## TASK MATERIAL
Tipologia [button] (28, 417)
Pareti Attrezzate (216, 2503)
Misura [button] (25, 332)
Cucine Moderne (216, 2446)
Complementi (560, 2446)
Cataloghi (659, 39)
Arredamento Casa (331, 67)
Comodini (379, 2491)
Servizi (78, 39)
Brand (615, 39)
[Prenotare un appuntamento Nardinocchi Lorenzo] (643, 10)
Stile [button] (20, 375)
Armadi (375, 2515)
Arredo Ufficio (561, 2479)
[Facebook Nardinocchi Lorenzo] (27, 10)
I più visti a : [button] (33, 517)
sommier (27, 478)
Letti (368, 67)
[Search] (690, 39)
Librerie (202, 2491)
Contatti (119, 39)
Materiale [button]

## WHAT TO WORK ON
What is the number of lines in the listing above that contain the word "Nardinocchi"? Reply with that number alone.

## ANSWER TO THE EXERCISE
2